I hold no illusions that TNA will ever truly compete with WWE, but that isn’t necessarily a bad thing. I remember once Vince McMahon said he wasn’t competing with Ted Turner because Turner was in the “Rasslin” business while he himself was in the Sports Entertainment business. Maybe Corgan’s TNA will become something different from what WWE has become. I hope so, as that can and will only help the industry. I have very high hopes for what his vision will do to separate TNA in some way from the rest of the wrestling world. While they won’t be a formidable opponent for WWE, they could hopefully one day be a source of inspiration for the great company up north.
As a wrestling product, WWE can’t seem to figure out what exactly it is or where exactly it’s going. Many people will criticize Vince by saying he’s lost his touch. If you think about it, to steal a quote from the great Wes Anderson film Bottle Rocket, “Did he ever have a touch to lose, man?” While I can’t take anything away from Vince McMahon and the tremendous success he’s had and the infinite amount of entertainment WWE has provided me with over the years, it is no secret that the WWF was in trouble on more than one occasion.

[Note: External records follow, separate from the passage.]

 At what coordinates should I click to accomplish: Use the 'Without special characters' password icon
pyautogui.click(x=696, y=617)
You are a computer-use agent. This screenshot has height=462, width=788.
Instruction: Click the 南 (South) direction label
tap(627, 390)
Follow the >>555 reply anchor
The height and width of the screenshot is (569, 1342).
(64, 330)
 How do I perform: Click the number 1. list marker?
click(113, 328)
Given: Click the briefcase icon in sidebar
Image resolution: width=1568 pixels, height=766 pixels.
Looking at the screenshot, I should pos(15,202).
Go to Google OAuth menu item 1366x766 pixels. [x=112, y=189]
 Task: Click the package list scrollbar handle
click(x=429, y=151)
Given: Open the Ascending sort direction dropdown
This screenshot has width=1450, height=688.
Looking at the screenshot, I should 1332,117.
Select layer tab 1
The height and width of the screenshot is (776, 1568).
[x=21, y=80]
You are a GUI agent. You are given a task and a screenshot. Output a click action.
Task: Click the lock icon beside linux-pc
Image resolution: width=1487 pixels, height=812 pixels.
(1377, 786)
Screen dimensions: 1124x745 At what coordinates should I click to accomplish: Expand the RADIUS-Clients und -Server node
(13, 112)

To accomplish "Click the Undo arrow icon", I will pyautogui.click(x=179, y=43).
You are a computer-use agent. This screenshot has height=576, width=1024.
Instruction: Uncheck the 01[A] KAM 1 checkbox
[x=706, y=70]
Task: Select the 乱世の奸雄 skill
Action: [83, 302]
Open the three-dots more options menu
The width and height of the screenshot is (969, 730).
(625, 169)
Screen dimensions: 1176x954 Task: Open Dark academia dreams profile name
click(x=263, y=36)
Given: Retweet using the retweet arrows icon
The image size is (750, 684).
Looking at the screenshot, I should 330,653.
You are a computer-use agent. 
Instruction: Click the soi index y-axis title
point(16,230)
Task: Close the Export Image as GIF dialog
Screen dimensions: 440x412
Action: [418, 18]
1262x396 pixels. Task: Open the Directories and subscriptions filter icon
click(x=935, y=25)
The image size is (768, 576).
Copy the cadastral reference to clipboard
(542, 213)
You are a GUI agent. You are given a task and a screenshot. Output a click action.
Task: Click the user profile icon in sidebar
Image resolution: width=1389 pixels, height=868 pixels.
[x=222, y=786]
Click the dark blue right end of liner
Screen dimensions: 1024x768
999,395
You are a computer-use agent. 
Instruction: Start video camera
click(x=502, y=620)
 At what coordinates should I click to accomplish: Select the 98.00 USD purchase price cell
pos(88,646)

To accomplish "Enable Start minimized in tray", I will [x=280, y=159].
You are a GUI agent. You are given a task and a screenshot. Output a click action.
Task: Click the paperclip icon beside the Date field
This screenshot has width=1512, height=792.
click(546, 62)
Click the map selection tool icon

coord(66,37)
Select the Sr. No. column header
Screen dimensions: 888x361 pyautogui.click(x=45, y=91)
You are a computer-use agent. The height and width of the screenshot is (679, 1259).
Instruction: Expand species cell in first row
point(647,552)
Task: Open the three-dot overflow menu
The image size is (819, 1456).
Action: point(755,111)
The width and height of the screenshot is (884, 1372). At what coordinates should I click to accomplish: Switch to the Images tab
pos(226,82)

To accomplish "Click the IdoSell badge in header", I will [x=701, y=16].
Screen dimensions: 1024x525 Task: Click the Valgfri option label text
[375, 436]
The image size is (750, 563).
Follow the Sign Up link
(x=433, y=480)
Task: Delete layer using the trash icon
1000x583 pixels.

The first time the company was saved was with the introduction of WrestleMania and some would argue that the idea for WrestleMania was inspired by NWA’s Starrcade. The second time WWE was in trouble was in the mid-1990’s and we all know the Attitude Era saved the company that time around and ultimately led to the end of WCW and any real competition. But it was that very competition that led to the Attitude Era as Vince used WCW’s more realistic, more mature programming and just did it better. So you see, Vince McMahon may be more of an innovator than an inventor and maybe he needs someone else to revolutionize the business so WWE can once again improve upon it.
At any rate, WWE is going nowhere and neither are the current crop of WWE fans. There really is nowhere else to turn for us and as I said before, the monthly PPV’s are more than worth the cost of the WWE Network. With that being said, the company needs to find a way to make all of these hours of programming worth our time. Right now it looks like a company without a plan and someone, ANYONE needs to find a way to fix it, even if it’s someone from outside of WWE.